1. No less than 3 times per week my phone rings and I hear a recorded voice say, "Please hold for a very important message." I usually hang up, but maybe if I had "held," I might have made the list. They probably needed my take on a very important topic. And my opinion is obviously valued, because they had a recording call me! So urgent is the need of my response, they can't even wait to have a live person call me, they have a tele-bot do it.
2. Mrs. Madeline Johnson has sent me an email requesting my help in securing her late husband's fortune from Nigeria. The poor man was killed in a plane crash, and I'm the only person she trusts on the whole Internet to help her get her hands on the $530,000,000 that he deposited in a bank there before his untimely death. Never mind the fact that she is willing to give me a third of the booty for my help, of all the possible
3. I may have been chosen the winner of the $5,000 per week for life by the Publishers' Clearing House. (They obviously have gotten wind of that best-selling novel that's lurking in the far corners of my brain.)

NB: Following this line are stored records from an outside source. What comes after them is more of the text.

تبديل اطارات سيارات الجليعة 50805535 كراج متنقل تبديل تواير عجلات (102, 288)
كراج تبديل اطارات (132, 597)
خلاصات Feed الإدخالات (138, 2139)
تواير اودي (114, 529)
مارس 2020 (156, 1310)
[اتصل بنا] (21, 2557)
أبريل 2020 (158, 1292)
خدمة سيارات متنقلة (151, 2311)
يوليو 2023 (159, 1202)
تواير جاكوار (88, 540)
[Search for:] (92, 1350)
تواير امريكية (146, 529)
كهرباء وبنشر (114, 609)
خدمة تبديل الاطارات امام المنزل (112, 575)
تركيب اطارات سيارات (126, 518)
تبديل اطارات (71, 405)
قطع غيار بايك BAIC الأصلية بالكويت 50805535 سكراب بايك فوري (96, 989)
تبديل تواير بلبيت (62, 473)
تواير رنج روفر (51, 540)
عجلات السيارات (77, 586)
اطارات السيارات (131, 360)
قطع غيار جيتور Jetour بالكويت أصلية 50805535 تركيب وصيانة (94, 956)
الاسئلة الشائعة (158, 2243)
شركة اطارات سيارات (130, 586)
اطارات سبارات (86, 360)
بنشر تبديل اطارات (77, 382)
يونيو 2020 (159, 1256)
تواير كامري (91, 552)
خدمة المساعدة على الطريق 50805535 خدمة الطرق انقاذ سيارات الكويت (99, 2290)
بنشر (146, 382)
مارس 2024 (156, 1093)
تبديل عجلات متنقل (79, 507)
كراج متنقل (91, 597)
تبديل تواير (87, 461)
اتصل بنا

4. Bank of America wants to offer me an exclusive credit card deal for my non-existent business at an unbelievably low rate of interest.
5. My opinion is critical to a very important political survey regarding President Obama's performance in office.
6. A recent email has informed me that I can purchase all the Viagra hubby could ever need right here on the 'net!
If those aren't proof that I'm a very near miss for the 100 Most Powerful Women in the World, I don't know what is! However, I do have a difficult time understanding how I got beat out by the likes of Sarah Palin and Lady Gaga.
Note: I've known I was destined for greatness ever since in my youth when Smokey the Bear told me only I could prevent forest fires!